Your job is to write out each record exactly, leaving none out.

(Saved data entries)
-*-

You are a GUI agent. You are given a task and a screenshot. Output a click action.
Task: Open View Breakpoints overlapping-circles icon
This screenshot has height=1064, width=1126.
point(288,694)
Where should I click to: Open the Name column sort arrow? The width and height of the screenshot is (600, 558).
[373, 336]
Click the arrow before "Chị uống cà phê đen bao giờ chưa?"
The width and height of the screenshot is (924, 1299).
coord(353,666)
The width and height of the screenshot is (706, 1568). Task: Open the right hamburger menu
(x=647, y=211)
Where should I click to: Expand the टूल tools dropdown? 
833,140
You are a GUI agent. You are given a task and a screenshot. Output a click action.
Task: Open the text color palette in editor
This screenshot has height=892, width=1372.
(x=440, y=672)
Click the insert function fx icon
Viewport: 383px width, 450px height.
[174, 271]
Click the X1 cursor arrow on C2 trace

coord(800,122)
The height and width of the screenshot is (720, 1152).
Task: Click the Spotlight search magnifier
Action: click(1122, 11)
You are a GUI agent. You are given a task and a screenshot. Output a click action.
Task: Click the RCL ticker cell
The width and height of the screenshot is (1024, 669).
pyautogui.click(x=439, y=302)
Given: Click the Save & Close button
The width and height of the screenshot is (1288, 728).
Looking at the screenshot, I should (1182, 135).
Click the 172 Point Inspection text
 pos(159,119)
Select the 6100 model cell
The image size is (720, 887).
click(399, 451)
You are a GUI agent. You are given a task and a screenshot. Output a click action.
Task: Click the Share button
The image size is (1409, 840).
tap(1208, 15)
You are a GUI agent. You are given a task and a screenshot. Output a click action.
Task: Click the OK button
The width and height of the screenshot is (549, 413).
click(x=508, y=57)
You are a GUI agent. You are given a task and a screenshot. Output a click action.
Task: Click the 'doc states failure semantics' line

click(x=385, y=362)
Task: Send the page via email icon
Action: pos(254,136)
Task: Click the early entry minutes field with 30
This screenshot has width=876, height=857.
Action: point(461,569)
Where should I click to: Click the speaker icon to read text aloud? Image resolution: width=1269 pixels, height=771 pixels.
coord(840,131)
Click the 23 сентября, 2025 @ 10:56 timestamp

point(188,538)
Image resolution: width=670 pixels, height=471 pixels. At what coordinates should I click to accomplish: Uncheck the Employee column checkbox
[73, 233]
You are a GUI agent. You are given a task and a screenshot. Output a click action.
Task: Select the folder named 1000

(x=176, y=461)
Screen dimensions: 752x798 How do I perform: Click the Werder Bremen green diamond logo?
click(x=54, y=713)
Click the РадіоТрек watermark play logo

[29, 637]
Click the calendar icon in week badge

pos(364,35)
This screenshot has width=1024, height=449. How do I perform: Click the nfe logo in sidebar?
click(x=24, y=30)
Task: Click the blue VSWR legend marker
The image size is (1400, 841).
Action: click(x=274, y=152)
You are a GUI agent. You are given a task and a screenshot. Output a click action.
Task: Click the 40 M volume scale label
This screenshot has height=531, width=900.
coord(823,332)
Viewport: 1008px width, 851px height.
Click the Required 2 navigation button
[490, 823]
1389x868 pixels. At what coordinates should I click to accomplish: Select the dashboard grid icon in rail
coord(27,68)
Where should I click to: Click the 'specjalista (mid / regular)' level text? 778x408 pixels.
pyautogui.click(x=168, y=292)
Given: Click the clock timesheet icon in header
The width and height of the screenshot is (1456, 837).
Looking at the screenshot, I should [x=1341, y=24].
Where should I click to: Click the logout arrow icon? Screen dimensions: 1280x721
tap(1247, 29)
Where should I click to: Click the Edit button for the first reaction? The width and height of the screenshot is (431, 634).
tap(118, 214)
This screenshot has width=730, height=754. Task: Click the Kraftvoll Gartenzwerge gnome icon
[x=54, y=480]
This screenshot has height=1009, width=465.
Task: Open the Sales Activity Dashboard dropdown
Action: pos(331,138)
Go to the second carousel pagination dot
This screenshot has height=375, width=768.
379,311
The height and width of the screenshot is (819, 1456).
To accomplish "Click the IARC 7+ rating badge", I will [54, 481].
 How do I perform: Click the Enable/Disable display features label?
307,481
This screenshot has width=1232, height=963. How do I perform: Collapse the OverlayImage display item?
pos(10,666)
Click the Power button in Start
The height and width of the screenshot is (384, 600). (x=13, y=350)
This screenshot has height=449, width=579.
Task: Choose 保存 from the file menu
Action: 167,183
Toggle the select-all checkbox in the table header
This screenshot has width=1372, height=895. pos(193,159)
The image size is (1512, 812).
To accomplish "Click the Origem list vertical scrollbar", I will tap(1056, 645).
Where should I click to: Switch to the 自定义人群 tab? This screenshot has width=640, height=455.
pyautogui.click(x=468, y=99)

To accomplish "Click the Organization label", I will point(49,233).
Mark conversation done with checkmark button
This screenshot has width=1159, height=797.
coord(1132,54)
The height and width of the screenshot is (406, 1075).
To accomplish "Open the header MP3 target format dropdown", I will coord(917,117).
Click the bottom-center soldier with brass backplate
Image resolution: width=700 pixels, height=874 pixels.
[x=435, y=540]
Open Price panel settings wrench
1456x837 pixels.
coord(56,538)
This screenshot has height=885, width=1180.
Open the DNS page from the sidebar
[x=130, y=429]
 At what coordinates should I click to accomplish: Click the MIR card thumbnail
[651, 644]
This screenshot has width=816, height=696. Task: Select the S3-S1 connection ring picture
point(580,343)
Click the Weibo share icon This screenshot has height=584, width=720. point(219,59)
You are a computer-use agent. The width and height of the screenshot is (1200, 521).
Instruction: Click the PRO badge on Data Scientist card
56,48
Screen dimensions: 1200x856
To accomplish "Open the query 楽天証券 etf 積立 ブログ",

-*-

▶ OUTPUT FOR THIS EXERCISE:
You are a GUI agent. You are given a task and a screenshot. Output a click action.
Task: Open View Breakpoints overlapping-circles icon
This screenshot has height=1064, width=1126.
point(288,694)
Where should I click to: Open the Name column sort arrow? The width and height of the screenshot is (600, 558).
[373, 336]
Click the arrow before "Chị uống cà phê đen bao giờ chưa?"
The width and height of the screenshot is (924, 1299).
coord(353,666)
The width and height of the screenshot is (706, 1568). Task: Open the right hamburger menu
(x=647, y=211)
Where should I click to: Expand the टूल tools dropdown? 
833,140
You are a GUI agent. You are given a task and a screenshot. Output a click action.
Task: Open the text color palette in editor
This screenshot has height=892, width=1372.
(x=440, y=672)
Click the insert function fx icon
Viewport: 383px width, 450px height.
[174, 271]
Click the X1 cursor arrow on C2 trace

coord(800,122)
The height and width of the screenshot is (720, 1152).
Task: Click the Spotlight search magnifier
Action: click(1122, 11)
You are a GUI agent. You are given a task and a screenshot. Output a click action.
Task: Click the RCL ticker cell
The width and height of the screenshot is (1024, 669).
pyautogui.click(x=439, y=302)
Given: Click the Save & Close button
The width and height of the screenshot is (1288, 728).
Looking at the screenshot, I should (1182, 135).
Click the 172 Point Inspection text
 pos(159,119)
Select the 6100 model cell
The image size is (720, 887).
click(399, 451)
You are a GUI agent. You are given a task and a screenshot. Output a click action.
Task: Click the Share button
The image size is (1409, 840).
tap(1208, 15)
You are a GUI agent. You are given a task and a screenshot. Output a click action.
Task: Click the OK button
The width and height of the screenshot is (549, 413).
click(x=508, y=57)
You are a GUI agent. You are given a task and a screenshot. Output a click action.
Task: Click the 'doc states failure semantics' line

click(x=385, y=362)
Task: Send the page via email icon
Action: pos(254,136)
Task: Click the early entry minutes field with 30
This screenshot has width=876, height=857.
Action: point(461,569)
Where should I click to: Click the speaker icon to read text aloud? Image resolution: width=1269 pixels, height=771 pixels.
coord(840,131)
Click the 23 сентября, 2025 @ 10:56 timestamp

point(188,538)
Image resolution: width=670 pixels, height=471 pixels. At what coordinates should I click to accomplish: Uncheck the Employee column checkbox
[73, 233]
You are a GUI agent. You are given a task and a screenshot. Output a click action.
Task: Select the folder named 1000

(x=176, y=461)
Screen dimensions: 752x798 How do I perform: Click the Werder Bremen green diamond logo?
click(x=54, y=713)
Click the РадіоТрек watermark play logo

[29, 637]
Click the calendar icon in week badge

pos(364,35)
This screenshot has width=1024, height=449. How do I perform: Click the nfe logo in sidebar?
click(x=24, y=30)
Task: Click the blue VSWR legend marker
The image size is (1400, 841).
Action: click(x=274, y=152)
You are a GUI agent. You are given a task and a screenshot. Output a click action.
Task: Click the 40 M volume scale label
This screenshot has height=531, width=900.
coord(823,332)
Viewport: 1008px width, 851px height.
Click the Required 2 navigation button
[490, 823]
1389x868 pixels. At what coordinates should I click to accomplish: Select the dashboard grid icon in rail
coord(27,68)
Where should I click to: Click the 'specjalista (mid / regular)' level text? 778x408 pixels.
pyautogui.click(x=168, y=292)
Given: Click the clock timesheet icon in header
The width and height of the screenshot is (1456, 837).
Looking at the screenshot, I should [x=1341, y=24].
Where should I click to: Click the logout arrow icon? Screen dimensions: 1280x721
tap(1247, 29)
Where should I click to: Click the Edit button for the first reaction? The width and height of the screenshot is (431, 634).
tap(118, 214)
This screenshot has width=730, height=754. Task: Click the Kraftvoll Gartenzwerge gnome icon
[x=54, y=480]
This screenshot has height=1009, width=465.
Task: Open the Sales Activity Dashboard dropdown
Action: pos(331,138)
Go to the second carousel pagination dot
This screenshot has height=375, width=768.
379,311
The height and width of the screenshot is (819, 1456).
To accomplish "Click the IARC 7+ rating badge", I will [54, 481].
 How do I perform: Click the Enable/Disable display features label?
307,481
This screenshot has width=1232, height=963. How do I perform: Collapse the OverlayImage display item?
pos(10,666)
Click the Power button in Start
The height and width of the screenshot is (384, 600). (x=13, y=350)
This screenshot has height=449, width=579.
Task: Choose 保存 from the file menu
Action: 167,183
Toggle the select-all checkbox in the table header
This screenshot has width=1372, height=895. pos(193,159)
The image size is (1512, 812).
To accomplish "Click the Origem list vertical scrollbar", I will tap(1056, 645).
Where should I click to: Switch to the 自定义人群 tab? This screenshot has width=640, height=455.
pyautogui.click(x=468, y=99)

To accomplish "Click the Organization label", I will point(49,233).
Mark conversation done with checkmark button
This screenshot has width=1159, height=797.
coord(1132,54)
The height and width of the screenshot is (406, 1075).
To accomplish "Open the header MP3 target format dropdown", I will coord(917,117).
Click the bottom-center soldier with brass backplate
Image resolution: width=700 pixels, height=874 pixels.
[x=435, y=540]
Open Price panel settings wrench
1456x837 pixels.
coord(56,538)
This screenshot has height=885, width=1180.
Open the DNS page from the sidebar
[x=130, y=429]
 At what coordinates should I click to accomplish: Click the MIR card thumbnail
[651, 644]
This screenshot has width=816, height=696. Task: Select the S3-S1 connection ring picture
point(580,343)
Click the Weibo share icon This screenshot has height=584, width=720. point(219,59)
You are a computer-use agent. The width and height of the screenshot is (1200, 521).
Instruction: Click the PRO badge on Data Scientist card
56,48
Screen dimensions: 1200x856
To accomplish "Open the query 楽天証券 etf 積立 ブログ",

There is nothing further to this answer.